## QUOTED TEXT
☆ ☆ ☆ ☆ ☆

Simulating the nature of cities : ecology, planning, and systems science in the Inter-Institutional Policy Simulator (IIPS) project, 1970-1974 Chu, Chia Li


This thesis studies the intersection of ecology, urban planning and systems science in the Inter-Institutional Policy Simulator (IIPS) project between 1970 and 1974. I examine the project in the milieu of the popular environmental movements and its challenges to the established political and scientific authority in North America. While previous scholarship in the history of ecology has illustrated the Cold War’s influence on the “systems ecology” research programme and its focus on computer simulation and mathematical models, this thesis examines how ecologists extended their discipline from the management of natural ecosystems to planning for “urban systems.” By investigating the networking strategy of ecologists and urban planners, the first part of my thesis studies the rise and fall of IIPS as the interaction between “IIPS the Platform” and “IIPS the Product,” or between the network of experts and the simulator they aimed to create. Although IIPS failed to create a product capable of simulating the urban dynamics of Vancouver, it nevertheless exemplified the efforts of ecologists and urban modellers to address the social challenges in the early 1970s. The second part of my thesis concentrates on the public programs led by project members, in which the experts attempted to reformulate the relationship between technoscience and the public through a variety of educational and participatory events. I argue that the value of IIPS was its contribution to the reimagination of information technology and systems science in an era of environmental anxiety and social transformation, and suggest that the experience of the project can offer critical insights into contemporary questions concerning scientists’ roles in a challenging socio-political context.

☆ ☆ ☆ ☆ ☆

## WORK TO DO
In the thesis abstract, which city's urban dynamics did the IIPS project fail to simulate?

## EXTRACTED MATERIAL
☆ ☆ ☆ ☆ ☆

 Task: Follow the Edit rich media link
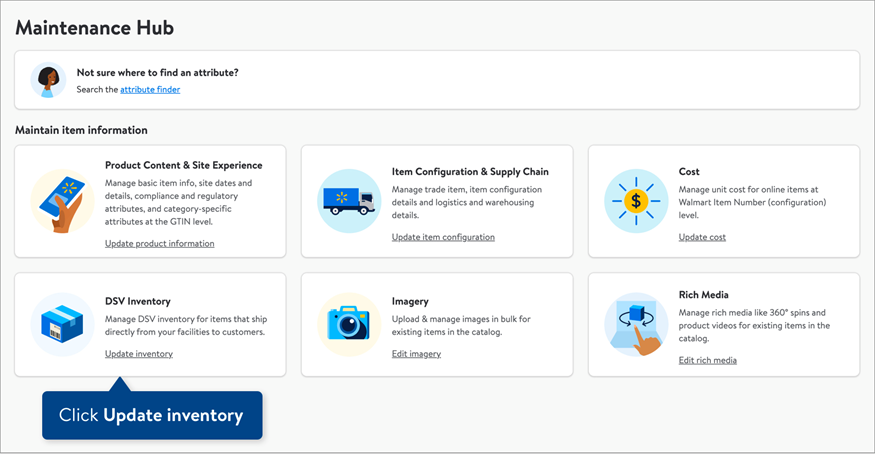pos(707,360)
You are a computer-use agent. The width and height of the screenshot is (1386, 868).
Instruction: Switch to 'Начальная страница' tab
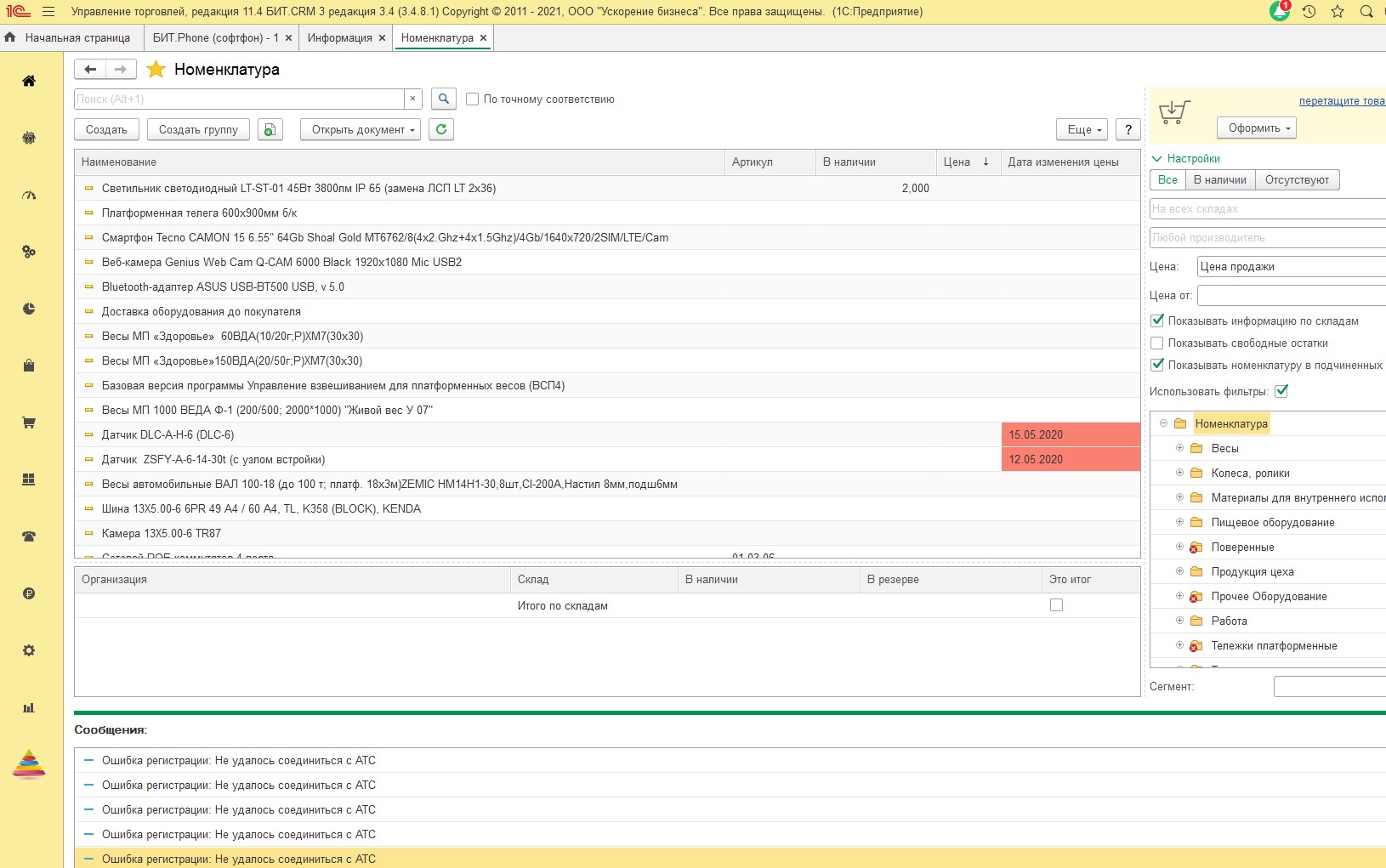(x=77, y=38)
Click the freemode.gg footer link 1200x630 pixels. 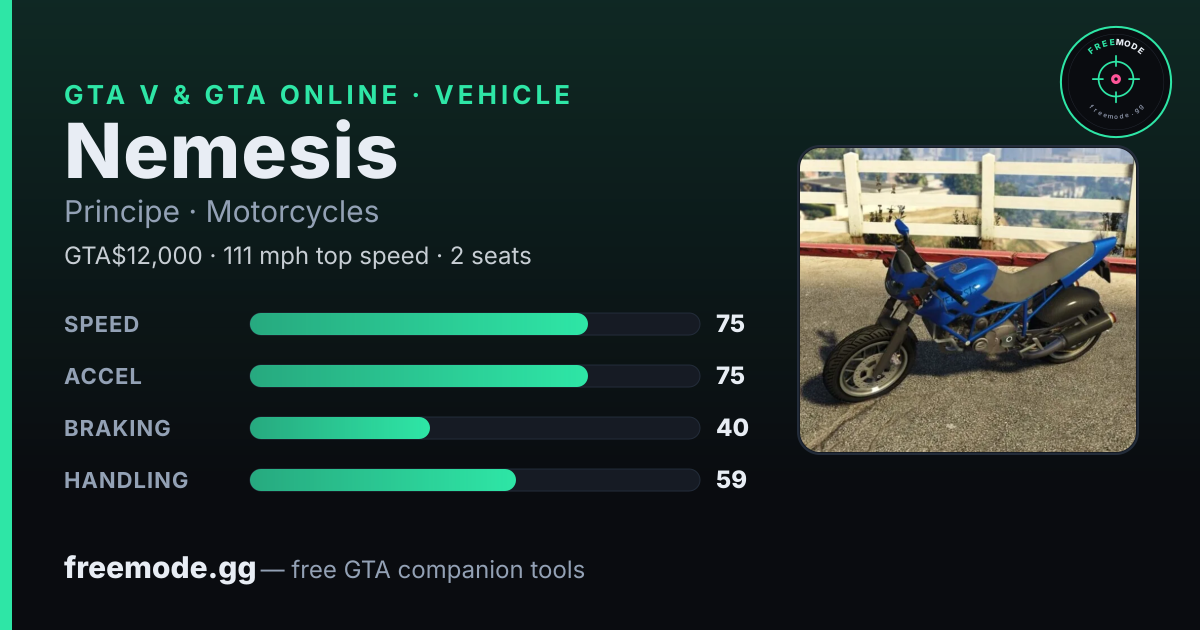[160, 569]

☆ ☆ ☆ ☆ ☆

## SOLUTION
Vancouver